Google Is Trying To Separate Chrome From Chrome OS

Google is trying to separate Chrome from Chrome OS

I guess it’s hard to hear that you may have spent a lot of money buying your Chromebook, and your Chromebook is already telling you that it will not be updated anymore, which means that your device is vulnerable to security exploits while missing out on cool new Chrome features. Thanks to a project named Lacros, your update problems may soon be a thing of the past.

Sounds familiar? Updates of devices have been a significant problem on Android. Back in October 2017, Android’s distribution rate was abysmal — an embarrassing 0.2% of devices were running the latest version of the OS. While Android fragmentation still plagues many devices today thanks to OEM complacency Google’s Project Treble is making an essential difference in increasing the Android adoption rate and further extending the service life to older devices. Now, Google wants to do the same thing to Chromebooks, and its decision is Lacros.

What is Lacros?

Lacros is a pilot project to separate the Chrome binary from the System UI (Ash, Overview Mode, Shelf, etc.) on Chrome OS.  To start, Chrome’s developers renamed the existing Chrome binary on Chrome OS to ash-chrome. Then they took the Linux version of Chrome, renamed it to lacros-chrome, refined its Wayland support and architecture, and made it working in Chrome OS. This allows Google to ship two separate binaries independently despite the version discrepancy. For example, Chrome OS can be running on OS 87, but the Chrome binary can be on version 89.

In brief, consider Lacros Chrome as using Chrome on a traditional Linux desktop, but with far better Wayland support.

Testing Lacros

People tried to test this feature when it first appeared in the developer channels as a Chrome flag back in April, but it put a persistent gray Chrome Canary icon on the App drawer that did nothing when they clicked on it. They have since kept an eye on it — keeping the flag enabled and clicking on the icon whenever an update drops. Lately, they managed to launch Lacros.

With the most recent Chrome OS Canary channel update, we have our first look at the Lacros Chrome browser running in Chrome OS. Take a look at it here:

As you can see, Lacros Chrome functions and works like a normal Chrome browser installed on a traditional operating system. There are definitely a few things Google needs to work on to make the experience more clean, like the weird white flash, random penguin icon on the Shelf, and sluggish performance. But Lacros is still at an early stage in its development, so these things are to be expected.

Why this is significant?

Thus,having two different examples of Chrome running side by side is goos, but you might be wondering why this is so important. To answer that question, we have to first look at the way Google updates Chrome OS.
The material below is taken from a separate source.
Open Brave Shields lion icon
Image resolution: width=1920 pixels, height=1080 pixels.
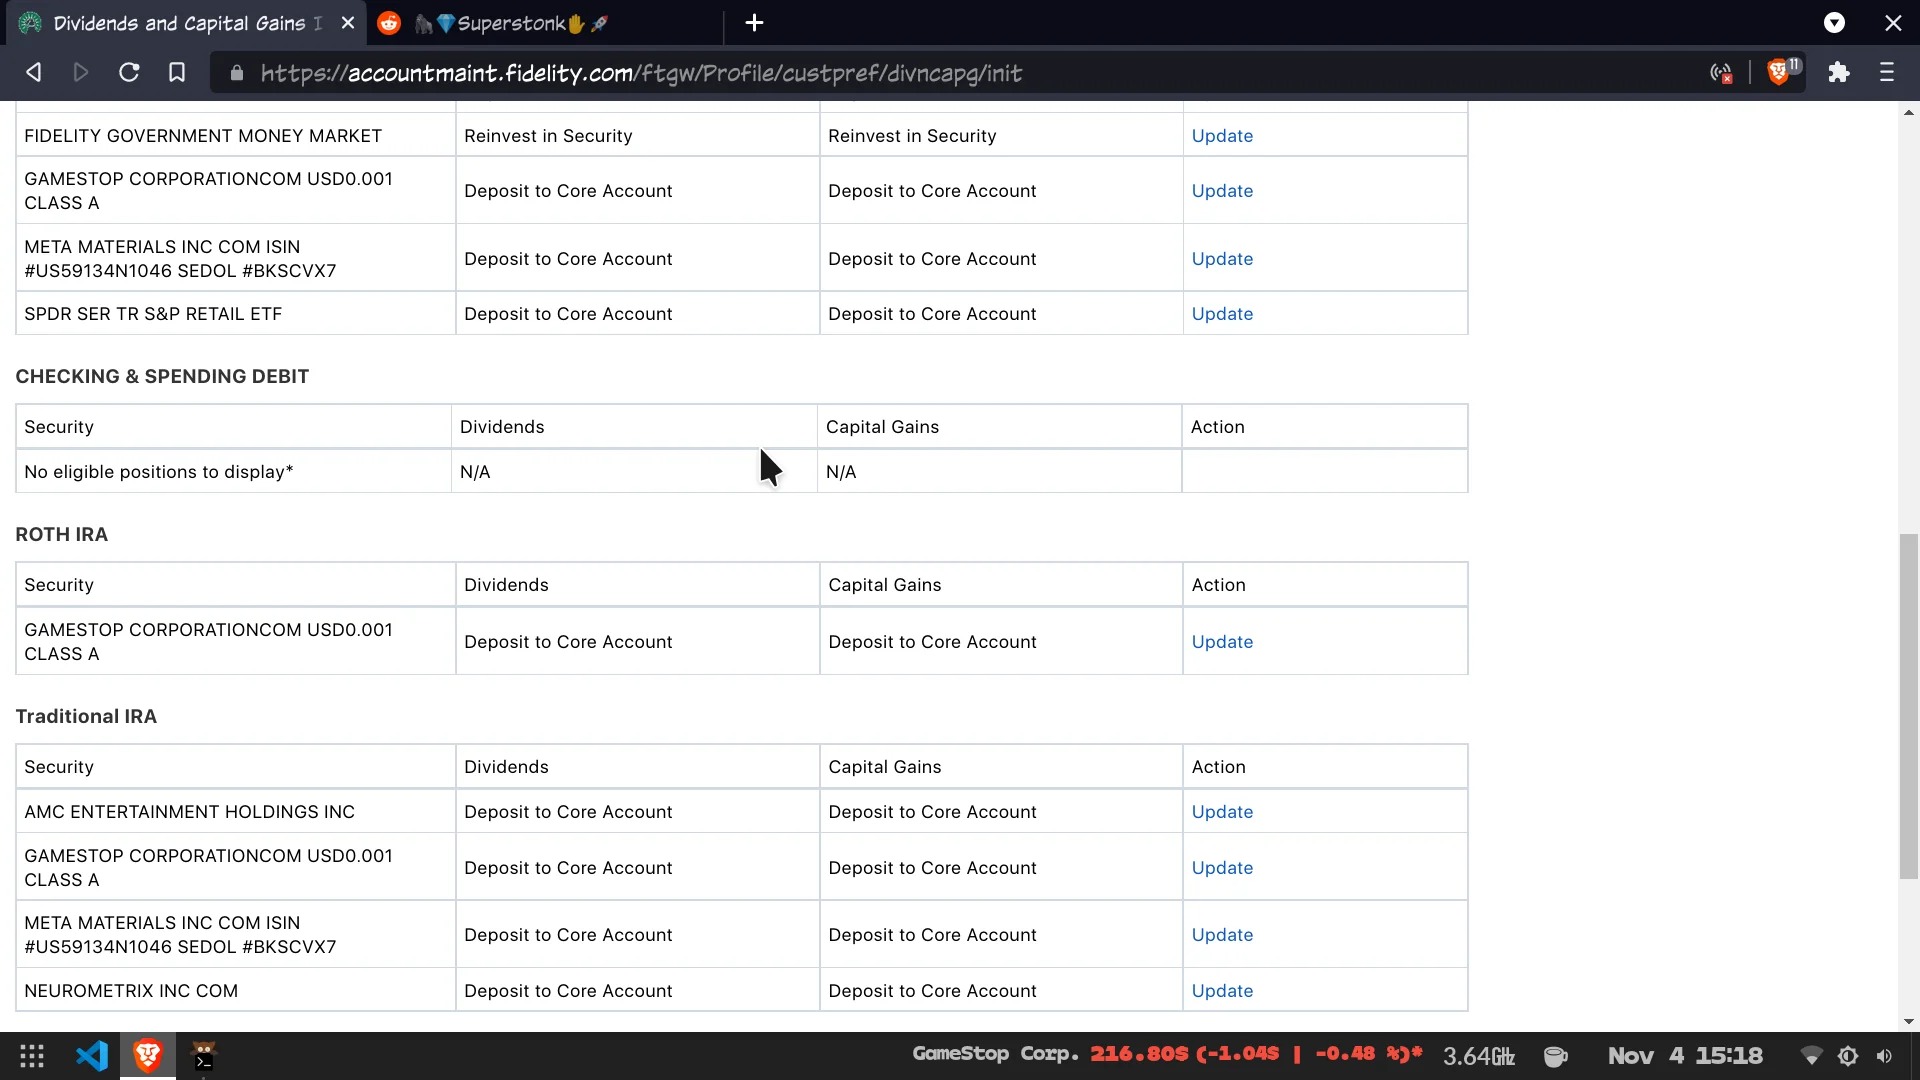(1778, 72)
At the present time, Chrome is closely related with Chrome OS, meaning Google has to compile and ship one monolithic package to the update channels. While that isn’t a problem in itself, the major problem lies when a Chromebook hits AUE, or end of life. Just like on an Android phone, when your Chromebook hits AUE, you lose out on new Chrome OS updates. Losing out on a Chrome OS update also means that Chrome itself won’t get updated either, which leaves the browser outdated, vulnerable, and unable to take advantage of updated platforms on the web.
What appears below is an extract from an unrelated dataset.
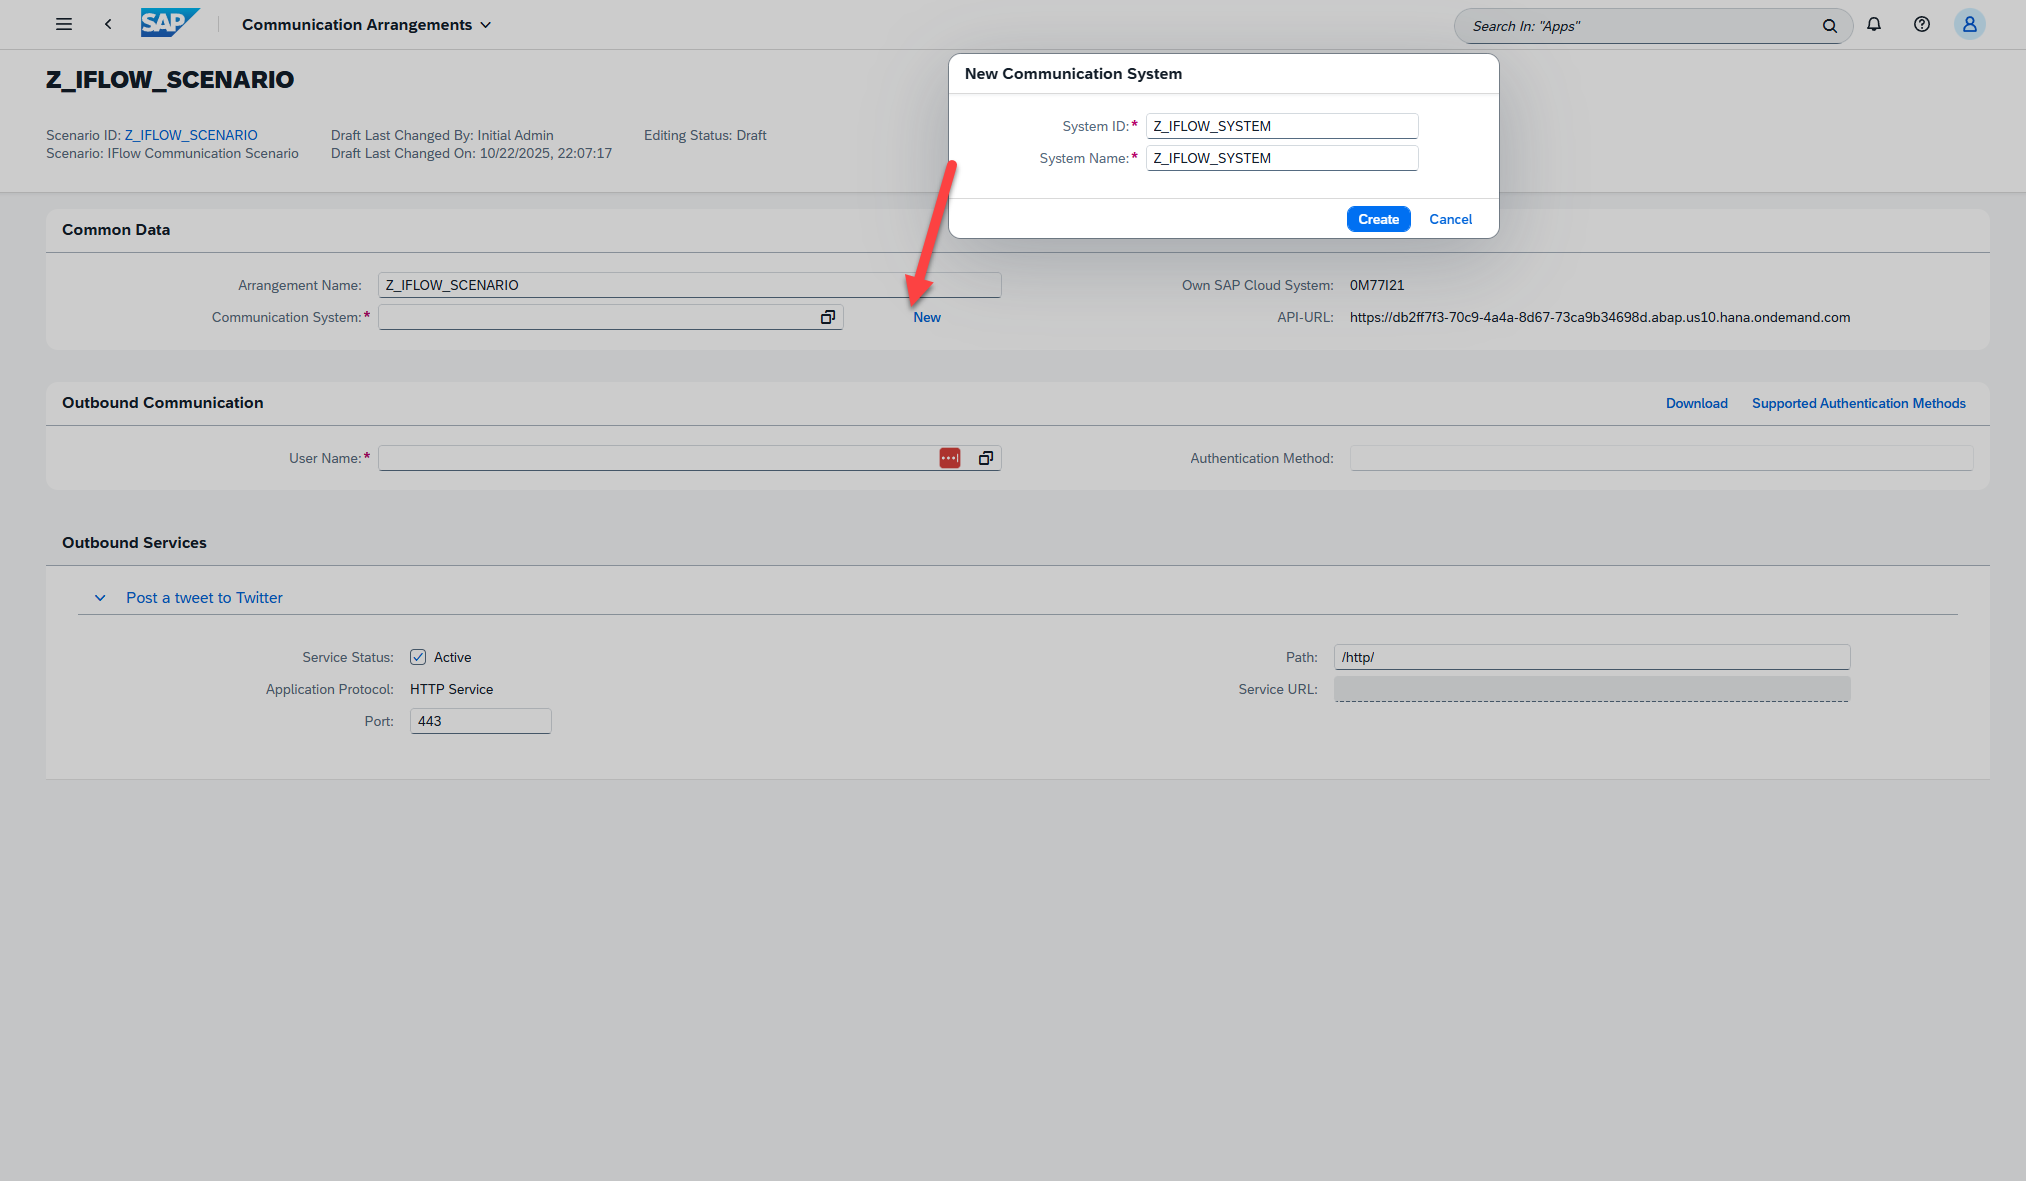Click red password manager icon in User Name

(949, 458)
Lacros could be Google’s solution to this. Since this Chrome binary is distributed separately from Chrome OS, Google can easily update the Chrome binary independently from the operating system. That means even if your Chromebook hits AUE, your browser will at least get the latest and greatest features — and critically, security fixes — from Google. If you think about it, this could have a huge positive impact in the educational sphere. Schools are buying great numbers of older Chromebooks for students to use, especially now with many classes going virtual during the global pandemic. Thanks to Lacros, school Chromebooks that hit AUE could continue to receive Chrome updates so students can continue using their web-based platforms. Institutions would not have to buy another set of updated Chromebooks, potentially saving a considerably large amount of money.

It’s uncertain exactly what path Google will take with Lacros. For instance, there is no information on how Lacros will deploy on Chrome OS once they roll out this feature to the Stable channel. I guess Google would set up Chrome OS to prompt users to install Lacros once their Chromebook hits AUE. Lacros is turning into an exciting project, and I’m excited to see Google trying to further extend the lifespan of Chromebooks.